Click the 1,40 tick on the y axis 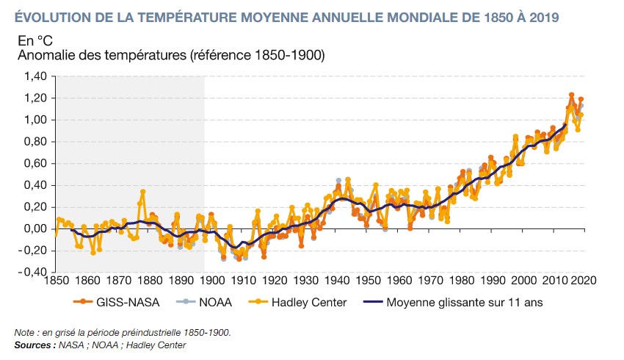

□ □ □ □ □ □ □

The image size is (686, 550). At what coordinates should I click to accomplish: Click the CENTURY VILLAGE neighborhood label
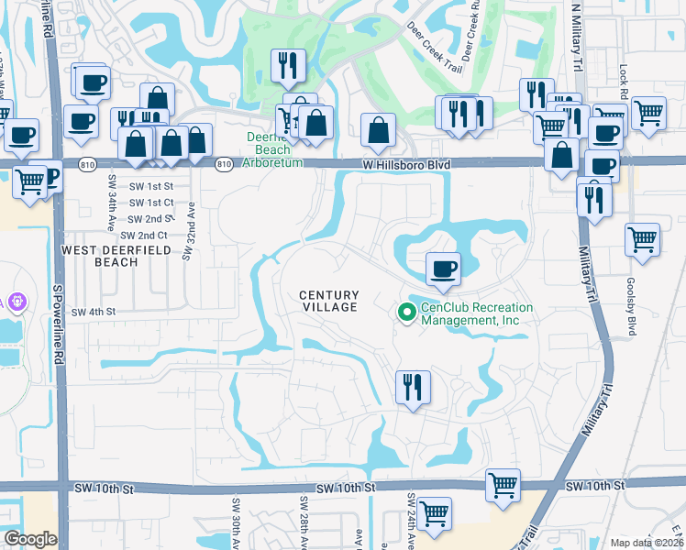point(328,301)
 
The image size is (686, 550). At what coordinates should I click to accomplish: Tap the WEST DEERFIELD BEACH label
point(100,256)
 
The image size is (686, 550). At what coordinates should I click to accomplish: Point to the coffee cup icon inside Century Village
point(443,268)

□ □ □ □ □ □ □

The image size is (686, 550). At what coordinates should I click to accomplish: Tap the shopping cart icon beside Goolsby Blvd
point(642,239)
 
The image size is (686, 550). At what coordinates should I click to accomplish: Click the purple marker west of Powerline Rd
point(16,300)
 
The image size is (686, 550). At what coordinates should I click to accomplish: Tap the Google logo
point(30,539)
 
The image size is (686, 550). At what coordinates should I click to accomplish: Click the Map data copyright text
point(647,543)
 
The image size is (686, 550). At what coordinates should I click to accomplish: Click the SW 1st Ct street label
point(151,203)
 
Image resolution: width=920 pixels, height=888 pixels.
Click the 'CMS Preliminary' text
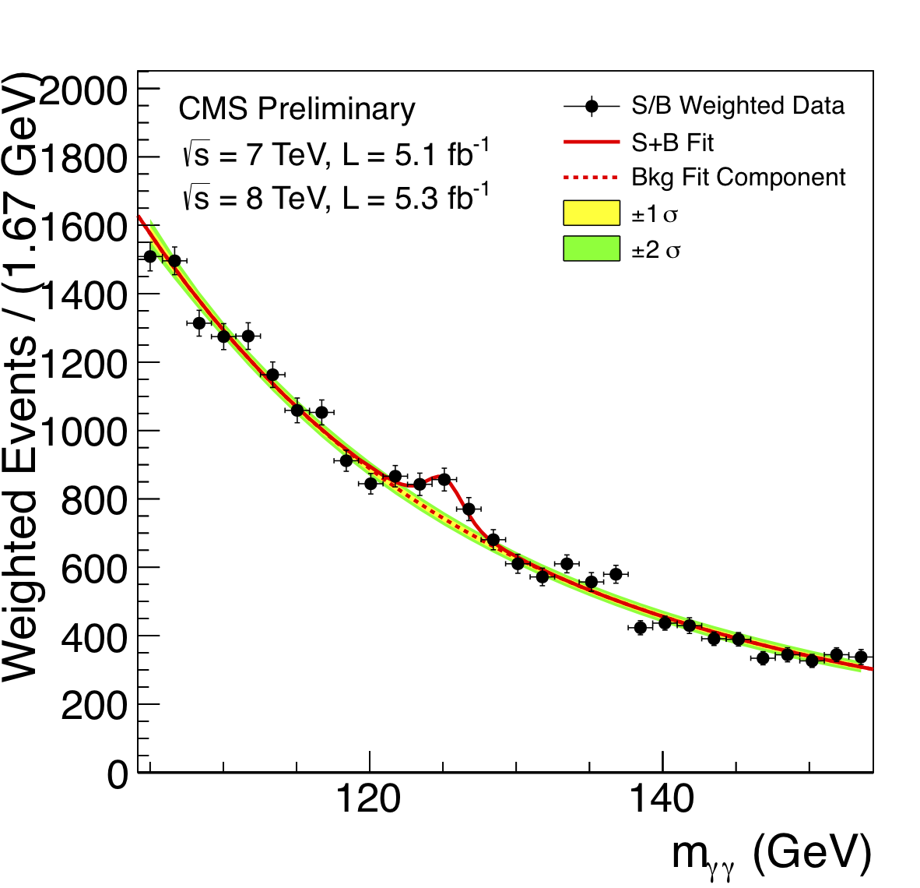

□ □ □ □ □ □ □

The task →
Return each line of the records above that contains the string "text". Matching is case-sensitive.

Solved problem →
The image size is (686, 550). At what coordinates should I click to accomplish: Click the Map data copyright text
Click the 'CMS Preliminary' text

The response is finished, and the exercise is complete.